**Data listing**

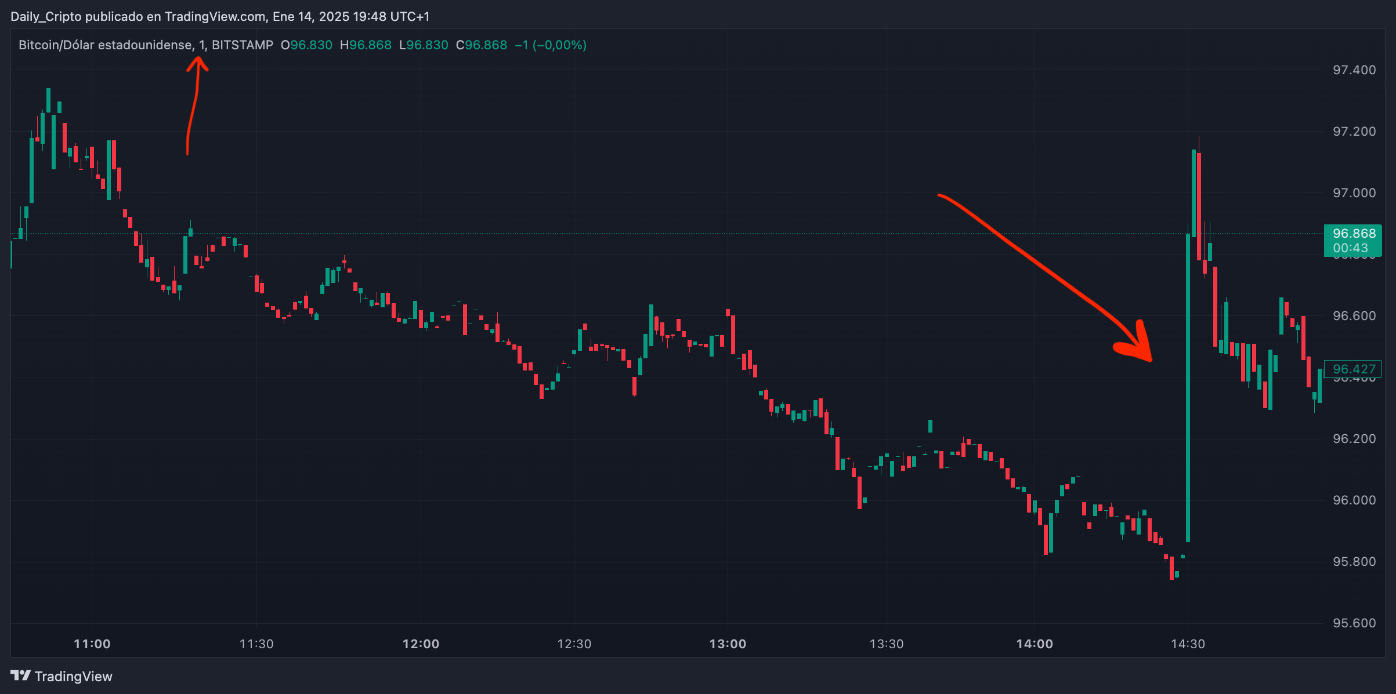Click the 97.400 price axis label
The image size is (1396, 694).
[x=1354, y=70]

--

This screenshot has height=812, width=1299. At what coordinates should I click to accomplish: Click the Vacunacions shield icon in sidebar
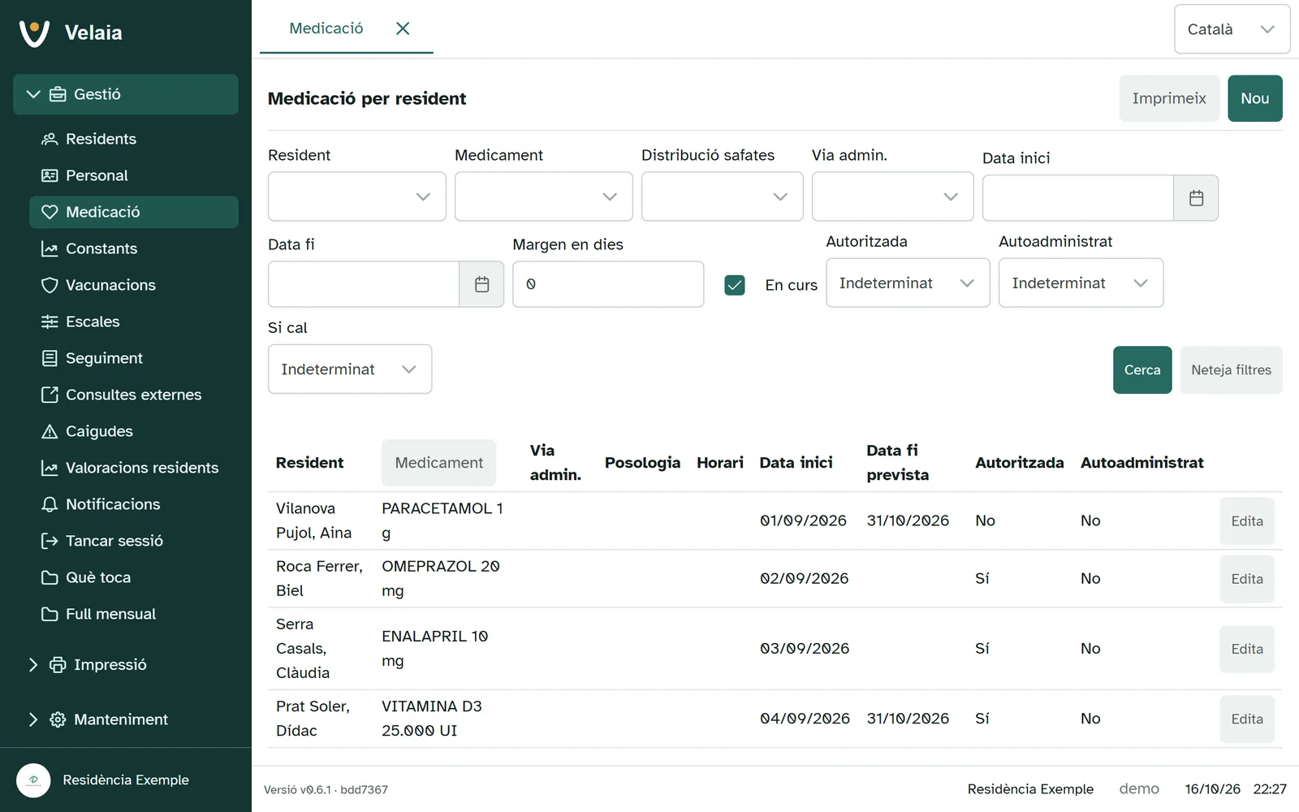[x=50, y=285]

* * *

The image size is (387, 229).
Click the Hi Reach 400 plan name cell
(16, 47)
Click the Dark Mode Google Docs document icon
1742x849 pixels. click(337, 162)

**What the exercise asks**
Could you reproduce the listing word for word, starting with the line that contains "This screenshot has" and going on through the line that contains "[x=50, y=285]", with the pictures left out?

**Full answer**
This screenshot has height=812, width=1299. At what coordinates should I click to accomplish: Click the Vacunacions shield icon in sidebar
[x=50, y=285]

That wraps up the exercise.